▶ [Your objective]: Return the items from the line containing "Given: Click the UNCOVERED VERANDAS header" through the line containing "The image size is (1004, 570). [x=765, y=7]", both included, without changing a single character.

▶ [Supplied information]:

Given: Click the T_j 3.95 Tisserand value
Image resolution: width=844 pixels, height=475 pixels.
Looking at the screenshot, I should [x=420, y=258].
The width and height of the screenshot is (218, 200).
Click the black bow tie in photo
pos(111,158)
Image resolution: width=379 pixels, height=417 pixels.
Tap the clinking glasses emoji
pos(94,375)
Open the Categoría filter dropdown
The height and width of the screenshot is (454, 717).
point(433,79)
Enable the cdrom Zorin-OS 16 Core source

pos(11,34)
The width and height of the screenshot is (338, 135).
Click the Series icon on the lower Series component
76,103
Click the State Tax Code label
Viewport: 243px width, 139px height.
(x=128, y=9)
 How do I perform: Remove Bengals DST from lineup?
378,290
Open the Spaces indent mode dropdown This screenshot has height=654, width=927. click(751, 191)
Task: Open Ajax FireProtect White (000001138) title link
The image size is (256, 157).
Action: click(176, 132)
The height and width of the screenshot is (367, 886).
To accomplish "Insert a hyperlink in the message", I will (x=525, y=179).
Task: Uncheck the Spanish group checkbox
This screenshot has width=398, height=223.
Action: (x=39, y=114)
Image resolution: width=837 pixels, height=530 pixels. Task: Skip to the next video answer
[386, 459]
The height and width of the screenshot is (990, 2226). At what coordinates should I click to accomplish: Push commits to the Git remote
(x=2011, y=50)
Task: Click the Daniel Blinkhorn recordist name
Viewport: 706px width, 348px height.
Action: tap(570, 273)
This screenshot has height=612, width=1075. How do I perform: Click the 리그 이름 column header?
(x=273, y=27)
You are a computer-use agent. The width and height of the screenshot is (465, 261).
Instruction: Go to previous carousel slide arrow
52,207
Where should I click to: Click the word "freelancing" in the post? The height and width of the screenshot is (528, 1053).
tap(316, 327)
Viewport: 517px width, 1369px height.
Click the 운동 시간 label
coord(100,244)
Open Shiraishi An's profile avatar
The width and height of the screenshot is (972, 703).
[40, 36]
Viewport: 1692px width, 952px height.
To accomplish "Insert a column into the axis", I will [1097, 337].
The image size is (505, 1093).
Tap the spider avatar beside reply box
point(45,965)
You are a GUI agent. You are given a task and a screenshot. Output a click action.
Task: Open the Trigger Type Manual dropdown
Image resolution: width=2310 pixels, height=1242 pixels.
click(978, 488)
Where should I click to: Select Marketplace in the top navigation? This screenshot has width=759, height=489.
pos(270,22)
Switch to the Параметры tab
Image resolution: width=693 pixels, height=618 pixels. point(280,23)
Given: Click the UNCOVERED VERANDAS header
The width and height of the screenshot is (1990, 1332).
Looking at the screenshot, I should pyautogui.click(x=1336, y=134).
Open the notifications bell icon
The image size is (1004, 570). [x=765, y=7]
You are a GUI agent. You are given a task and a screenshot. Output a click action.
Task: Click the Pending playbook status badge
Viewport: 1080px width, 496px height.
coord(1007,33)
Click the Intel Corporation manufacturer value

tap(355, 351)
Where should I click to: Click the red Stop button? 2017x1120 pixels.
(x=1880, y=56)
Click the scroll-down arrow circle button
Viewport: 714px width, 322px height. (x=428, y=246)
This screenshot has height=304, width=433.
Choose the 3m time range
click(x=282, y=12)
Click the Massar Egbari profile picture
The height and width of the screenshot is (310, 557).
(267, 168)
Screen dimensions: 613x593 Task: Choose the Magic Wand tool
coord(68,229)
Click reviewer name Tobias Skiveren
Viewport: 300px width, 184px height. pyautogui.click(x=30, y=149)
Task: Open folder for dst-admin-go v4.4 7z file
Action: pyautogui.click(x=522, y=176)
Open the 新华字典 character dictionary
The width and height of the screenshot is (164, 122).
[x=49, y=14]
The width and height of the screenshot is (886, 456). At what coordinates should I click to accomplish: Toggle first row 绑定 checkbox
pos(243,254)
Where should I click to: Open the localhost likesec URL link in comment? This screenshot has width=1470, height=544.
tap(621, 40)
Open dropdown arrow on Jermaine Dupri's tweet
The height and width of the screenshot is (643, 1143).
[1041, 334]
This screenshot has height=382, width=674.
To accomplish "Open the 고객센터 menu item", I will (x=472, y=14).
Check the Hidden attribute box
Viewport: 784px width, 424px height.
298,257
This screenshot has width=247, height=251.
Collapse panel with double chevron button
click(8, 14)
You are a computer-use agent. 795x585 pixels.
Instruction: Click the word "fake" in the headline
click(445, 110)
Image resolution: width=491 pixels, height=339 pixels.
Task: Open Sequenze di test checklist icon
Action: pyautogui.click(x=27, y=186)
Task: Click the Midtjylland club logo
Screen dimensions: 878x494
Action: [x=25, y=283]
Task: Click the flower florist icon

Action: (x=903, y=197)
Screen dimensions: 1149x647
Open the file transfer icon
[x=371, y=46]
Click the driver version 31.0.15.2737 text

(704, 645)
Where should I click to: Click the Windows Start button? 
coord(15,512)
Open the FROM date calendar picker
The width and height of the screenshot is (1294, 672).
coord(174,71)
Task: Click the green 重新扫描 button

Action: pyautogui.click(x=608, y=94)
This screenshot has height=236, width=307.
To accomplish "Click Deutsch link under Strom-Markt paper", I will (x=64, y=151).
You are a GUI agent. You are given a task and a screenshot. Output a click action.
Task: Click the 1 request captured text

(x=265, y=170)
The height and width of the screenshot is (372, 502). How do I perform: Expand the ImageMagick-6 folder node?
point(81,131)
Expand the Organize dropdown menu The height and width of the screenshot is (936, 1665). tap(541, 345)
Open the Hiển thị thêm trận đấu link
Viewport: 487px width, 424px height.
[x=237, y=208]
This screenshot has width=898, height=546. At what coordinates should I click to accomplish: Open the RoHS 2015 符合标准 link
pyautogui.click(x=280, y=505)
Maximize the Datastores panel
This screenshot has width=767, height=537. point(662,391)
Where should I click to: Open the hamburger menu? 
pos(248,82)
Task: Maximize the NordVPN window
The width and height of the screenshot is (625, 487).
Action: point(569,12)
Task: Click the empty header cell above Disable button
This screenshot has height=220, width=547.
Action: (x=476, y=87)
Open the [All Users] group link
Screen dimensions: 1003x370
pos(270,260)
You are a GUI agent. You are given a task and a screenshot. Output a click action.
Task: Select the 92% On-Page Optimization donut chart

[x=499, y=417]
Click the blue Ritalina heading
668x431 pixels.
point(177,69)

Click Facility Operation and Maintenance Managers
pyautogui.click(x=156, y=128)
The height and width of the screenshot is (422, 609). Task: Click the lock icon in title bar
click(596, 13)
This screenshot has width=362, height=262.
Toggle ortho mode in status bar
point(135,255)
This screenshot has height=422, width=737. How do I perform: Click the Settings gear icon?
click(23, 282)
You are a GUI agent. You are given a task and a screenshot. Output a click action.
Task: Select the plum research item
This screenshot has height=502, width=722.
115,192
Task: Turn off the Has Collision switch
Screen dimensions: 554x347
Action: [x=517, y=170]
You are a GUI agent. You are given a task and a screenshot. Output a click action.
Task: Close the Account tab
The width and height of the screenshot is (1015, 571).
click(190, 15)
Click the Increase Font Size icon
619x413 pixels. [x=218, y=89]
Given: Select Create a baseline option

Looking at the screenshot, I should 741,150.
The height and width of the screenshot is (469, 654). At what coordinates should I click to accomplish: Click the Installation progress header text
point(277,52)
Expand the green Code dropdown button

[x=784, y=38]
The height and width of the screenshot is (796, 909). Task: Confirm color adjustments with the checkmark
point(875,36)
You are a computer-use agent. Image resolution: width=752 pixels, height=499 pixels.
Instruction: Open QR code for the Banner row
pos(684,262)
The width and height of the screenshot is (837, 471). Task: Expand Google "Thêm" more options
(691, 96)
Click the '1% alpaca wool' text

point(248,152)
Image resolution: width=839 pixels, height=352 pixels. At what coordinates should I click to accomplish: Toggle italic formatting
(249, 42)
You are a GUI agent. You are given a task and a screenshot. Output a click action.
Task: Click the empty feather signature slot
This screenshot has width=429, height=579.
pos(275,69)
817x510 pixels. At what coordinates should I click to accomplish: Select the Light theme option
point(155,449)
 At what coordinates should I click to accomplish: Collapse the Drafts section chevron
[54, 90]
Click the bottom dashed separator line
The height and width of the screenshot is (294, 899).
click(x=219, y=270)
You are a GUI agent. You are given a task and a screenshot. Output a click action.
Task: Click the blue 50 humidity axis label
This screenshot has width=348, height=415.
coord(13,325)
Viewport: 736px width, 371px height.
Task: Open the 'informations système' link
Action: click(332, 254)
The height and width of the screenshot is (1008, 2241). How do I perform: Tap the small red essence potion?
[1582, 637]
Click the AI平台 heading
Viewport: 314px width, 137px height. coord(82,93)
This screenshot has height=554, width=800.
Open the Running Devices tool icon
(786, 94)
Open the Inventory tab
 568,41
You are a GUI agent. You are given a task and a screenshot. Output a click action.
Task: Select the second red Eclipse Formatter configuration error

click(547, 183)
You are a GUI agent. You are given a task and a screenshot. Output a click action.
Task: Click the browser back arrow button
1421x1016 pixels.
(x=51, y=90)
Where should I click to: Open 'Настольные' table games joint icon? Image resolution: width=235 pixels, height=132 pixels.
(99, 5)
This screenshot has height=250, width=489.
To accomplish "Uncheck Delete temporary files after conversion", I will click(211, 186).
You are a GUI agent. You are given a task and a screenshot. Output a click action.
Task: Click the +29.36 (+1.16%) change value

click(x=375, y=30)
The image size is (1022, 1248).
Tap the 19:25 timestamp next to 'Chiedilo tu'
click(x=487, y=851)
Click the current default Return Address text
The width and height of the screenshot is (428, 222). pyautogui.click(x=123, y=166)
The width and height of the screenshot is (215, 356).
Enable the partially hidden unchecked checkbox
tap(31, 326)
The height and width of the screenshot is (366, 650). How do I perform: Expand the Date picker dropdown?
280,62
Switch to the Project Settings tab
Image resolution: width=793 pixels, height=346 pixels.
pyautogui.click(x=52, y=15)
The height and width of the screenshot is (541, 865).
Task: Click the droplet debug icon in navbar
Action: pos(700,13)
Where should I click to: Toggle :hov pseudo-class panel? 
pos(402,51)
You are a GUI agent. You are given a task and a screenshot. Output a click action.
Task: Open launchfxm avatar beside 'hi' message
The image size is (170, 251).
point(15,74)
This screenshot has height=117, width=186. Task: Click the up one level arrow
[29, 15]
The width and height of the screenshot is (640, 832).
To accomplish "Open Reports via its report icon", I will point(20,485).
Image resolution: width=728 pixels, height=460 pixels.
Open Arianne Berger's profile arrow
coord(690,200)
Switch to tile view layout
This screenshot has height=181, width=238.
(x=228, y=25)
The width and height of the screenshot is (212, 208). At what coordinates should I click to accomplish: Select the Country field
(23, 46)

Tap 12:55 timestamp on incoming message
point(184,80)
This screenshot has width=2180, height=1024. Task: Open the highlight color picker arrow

▶ [Solution for this exercise]:
Given: Click the UNCOVERED VERANDAS header
The width and height of the screenshot is (1990, 1332).
Looking at the screenshot, I should pyautogui.click(x=1336, y=134).
Open the notifications bell icon
The image size is (1004, 570). [x=765, y=7]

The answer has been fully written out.